I think we have to rethink the idea that a co-produced or shared production somehow doesn’t “belong to” or wasn’t collaborated in by the MET. First of all, given the tremendous expense of mounting productions these days, House of the Dead and other rare or non-standard repertory operas would be seen much less often than they are unless expenses are shared among two, three or more houses. It’s the way of the world these days and yet one more manifestation of just how interconnected everything is internationally these days.
For myself, I don’t care whether a production sits idle in containers in the MET’s storage lot, or plays and stores in L.A. and Brussels between revivals at Lincoln Center.
Lovely review with really interesting points. I have only seen this work once in the theatre – many years ago – and the effect was shattering. What I find a real shame is that such an artistic event and triumph is not being made available as part of the HD broadcasts programme.
While I admire your review-writing, Herr Squirrel, I am compelled to wonder who you’ve been talking to about the Zeff Carmen, as I don’t know as I’ve ever heard anyone say a kind word about it.

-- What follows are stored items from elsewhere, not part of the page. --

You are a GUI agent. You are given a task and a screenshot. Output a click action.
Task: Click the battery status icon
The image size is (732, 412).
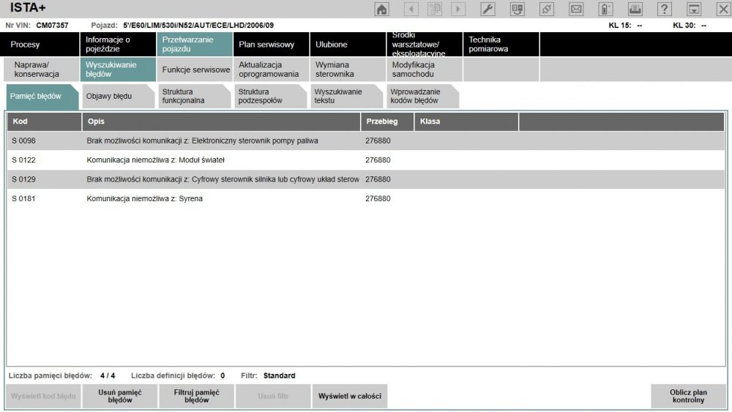coord(605,9)
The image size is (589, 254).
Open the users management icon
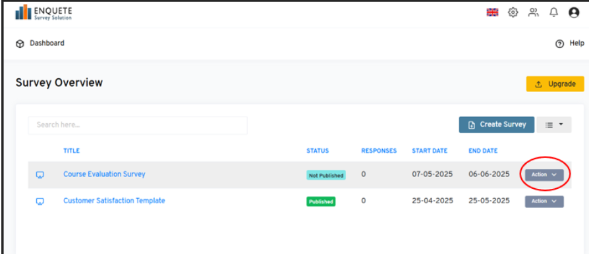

I called it “familiar and effective” not “critically acclaimed”, and the ladies in line at the Met gift shop actually do feel some fondness for the thing.
otherwise, thanks?
Oh, I was referring to “missed by many.” And maybe it will. Anyway, you’re welcome?
Yeah, missed by the same who miss the Tosca. There’s no big point about the Zeff Carmen that I was trying to make, more about the remaking of the core repertory (as opposed to the importing of new, unheard at the Met, works)
also, my editor (la c) said the exact same thing about that passage – I’m a stubborn squirrel, alas.
Just for the historical record. From the House of the Dead is NOT a “co-commission between the MET and the Aix festival.”
It was produced by the MET and the Vienna Festwochen — they are the lead producers — and the co-producers are Aix, the Holland Festival, and La Scala.
..that is is NOT a brainchild of the MET only. Just as I’ve said.
Thank you for a very interesting review; the discussion sparked by this review is also very interesting. I totally agree with the statement about Peter Mattei almost sounding too beautiful, especially if you’ve seen the Gerd Grochowski performance a few times. I am glad to read what you said about the orchestra because I noticed the same thing, but, that is, again, because I’ve seen the DVD from Aix-en-Provence a number of times, though I really really enjoyed this production, only having listened to it on the broadcast. I only wish I could go.